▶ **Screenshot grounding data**
=======
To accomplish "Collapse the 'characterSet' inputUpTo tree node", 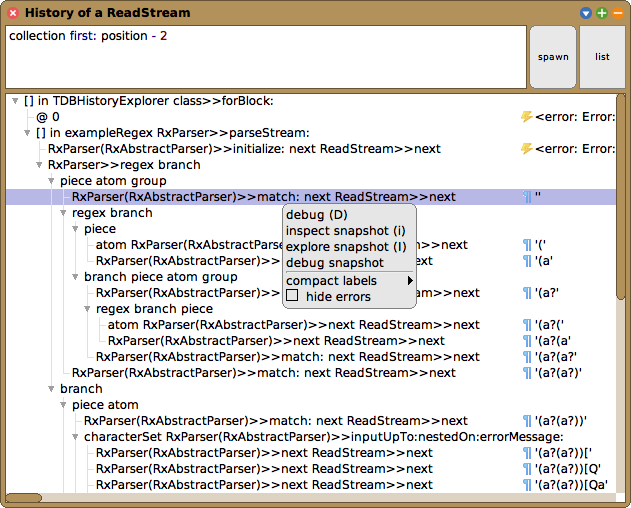I will click(x=76, y=437).
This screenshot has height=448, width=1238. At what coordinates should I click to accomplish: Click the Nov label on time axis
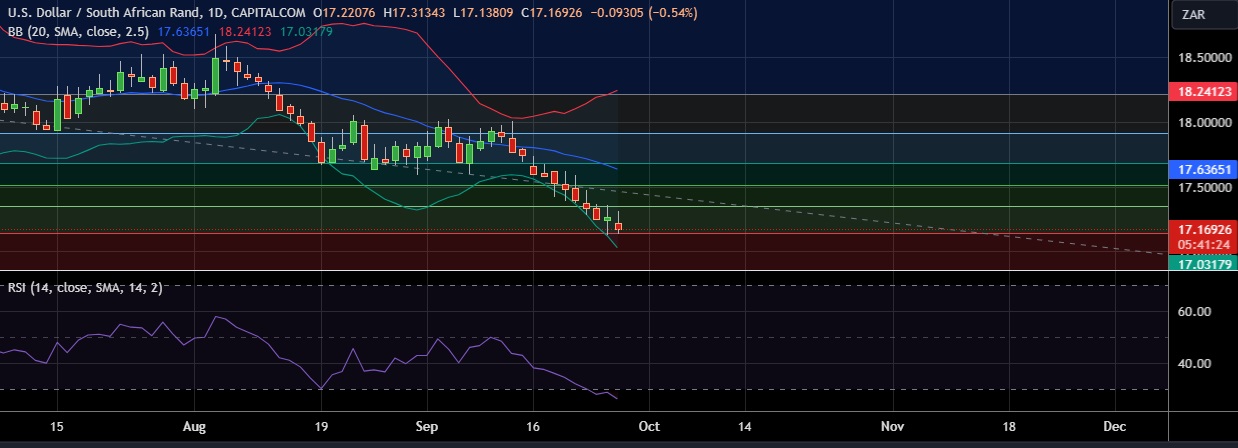click(893, 426)
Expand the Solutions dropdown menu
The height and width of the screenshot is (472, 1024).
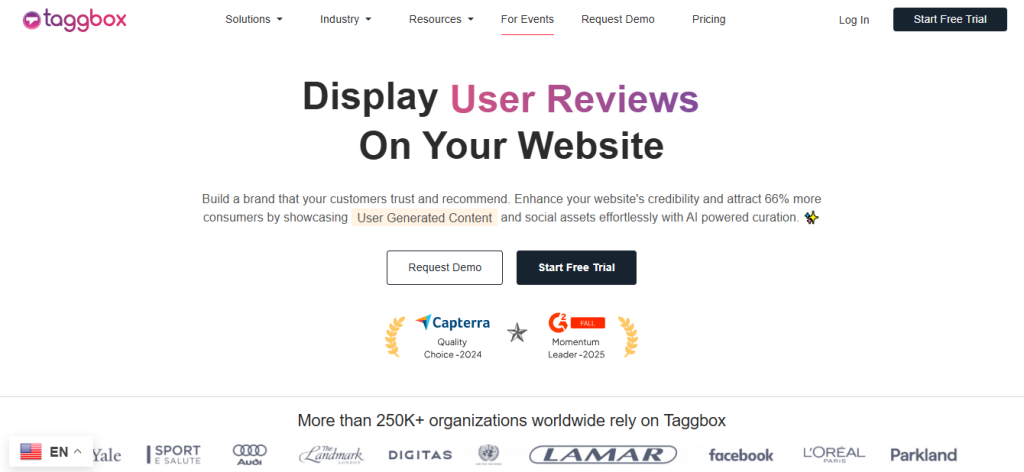[x=254, y=19]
=======
Give back exactly the lines from the line with "The height and" through the end of the records, both included; keep all pictures out.

The height and width of the screenshot is (472, 1024).
[x=254, y=19]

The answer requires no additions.